談話

ソマリア沖への海上自衛隊派遣の決定に抗議する書記長談話

2009年01月30日

ソマリア沖への海上自衛隊派遣の決定に抗議する書記長談話

2009年1月30日

日本教職員組合 書記長 岡本泰良

政府は、アフリカ・ソマリア沖の海賊対策のため、自衛隊法に基づく海上警備行動の発令を前提とした、海上自衛隊の護衛艦を派遣するための準備に着手した。
自衛隊法82条に規定している海上警備行動は、領海内の日本国民と船舶を防護することを想定しているものである。よって、ソマリア沖への海上自衛隊派遣
は、自衛隊法の趣旨を明らかに逸脱しているものであるとともに、憲法に抵触する重大な問題であり、看過できない。

田母神前空幕長の一連の言動により、自衛隊に対するシビリアンコントロールが機能していない状況が明らかと
なった。このような中、国会の関与がなく十分な議論がなされないまま、内閣の安全保障会議で派遣方針を決定し、防衛大臣の発令によって自衛隊を海外に派遣
することは、断じて容認できない。

イラクやアフガニスタンへの自衛隊の海外派遣における国会での情報公開・活動内容の検証が不十分である現在の状況からすると、ソマリア沖での活動も不明な状況になる懸念は払拭できない。

今回の海外派遣方針も含めた自衛隊の活動について、国会での審議・報告を徹底的に行い、シビリアンコントロールを機能させる必要がある。
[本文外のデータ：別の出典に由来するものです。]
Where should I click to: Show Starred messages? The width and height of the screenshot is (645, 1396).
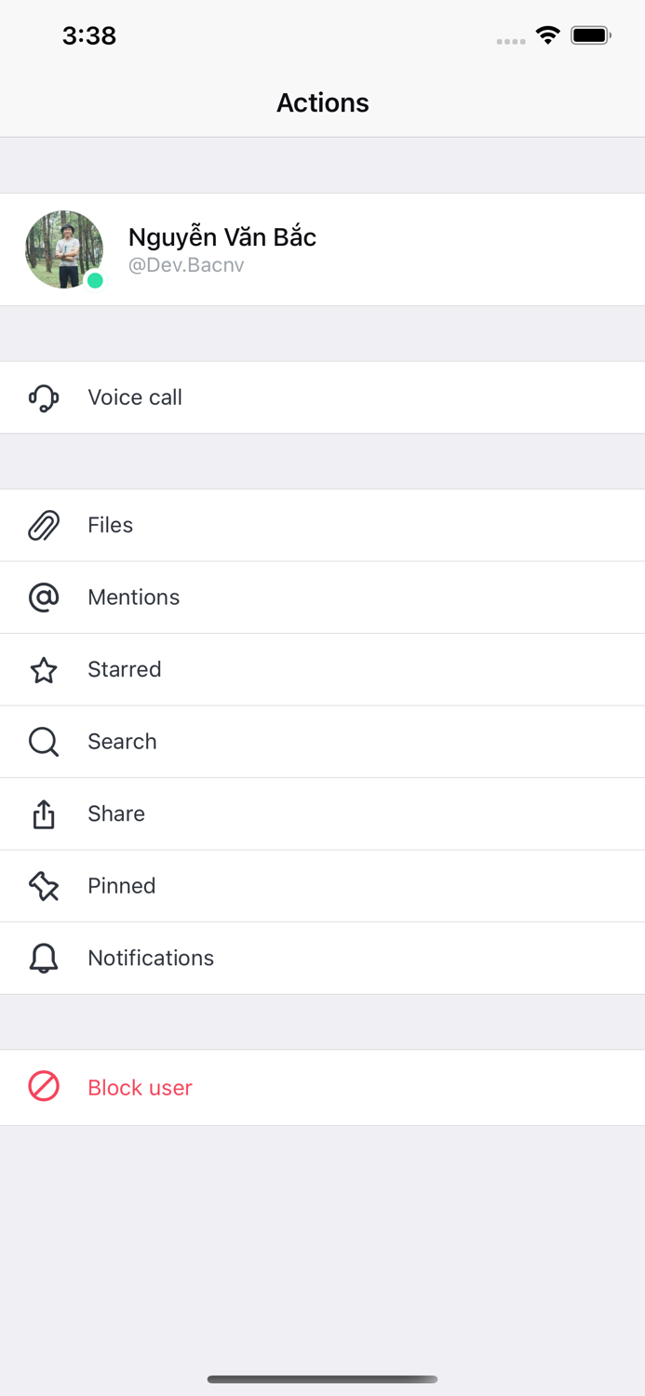pyautogui.click(x=124, y=669)
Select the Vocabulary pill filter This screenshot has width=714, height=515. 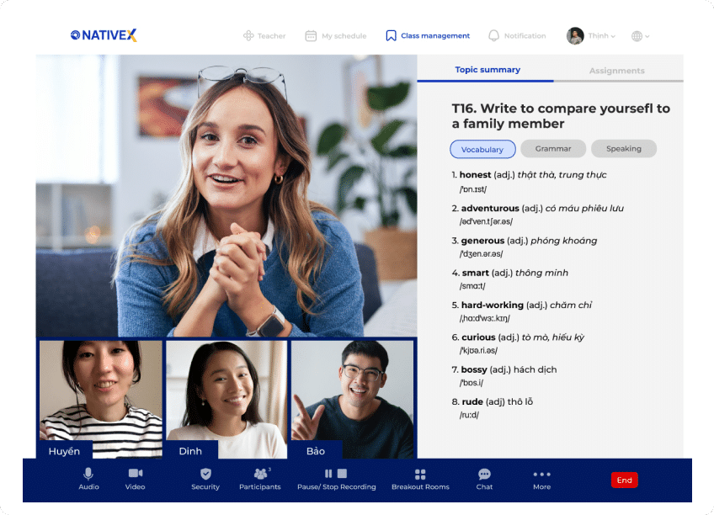(482, 150)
また、海賊対策について、ほとんど議論することなく海上保安庁では対応できないと決めつけ、海上自衛隊の派遣を決めたことは、自衛隊の海外派遣の「実績づくり」を行い、「海外派遣恒久法」制定への道筋をつけようとする意図が透けて見える。

日本教職員組合は、「教え子を再び戦場に送るな」のスローガンのもと、一貫して自衛隊の海外派遣に反対してきた。このような自衛隊の海外派遣の常態化を断じて許すことはできない。

海上自衛隊のソマリア沖への派遣方針及び準備指示に対して断固抗議するとともに、撤回を強く求める。また、自衛隊活動の検証・把握を含め、政府のシビリアンコントロールの徹底を強く求める。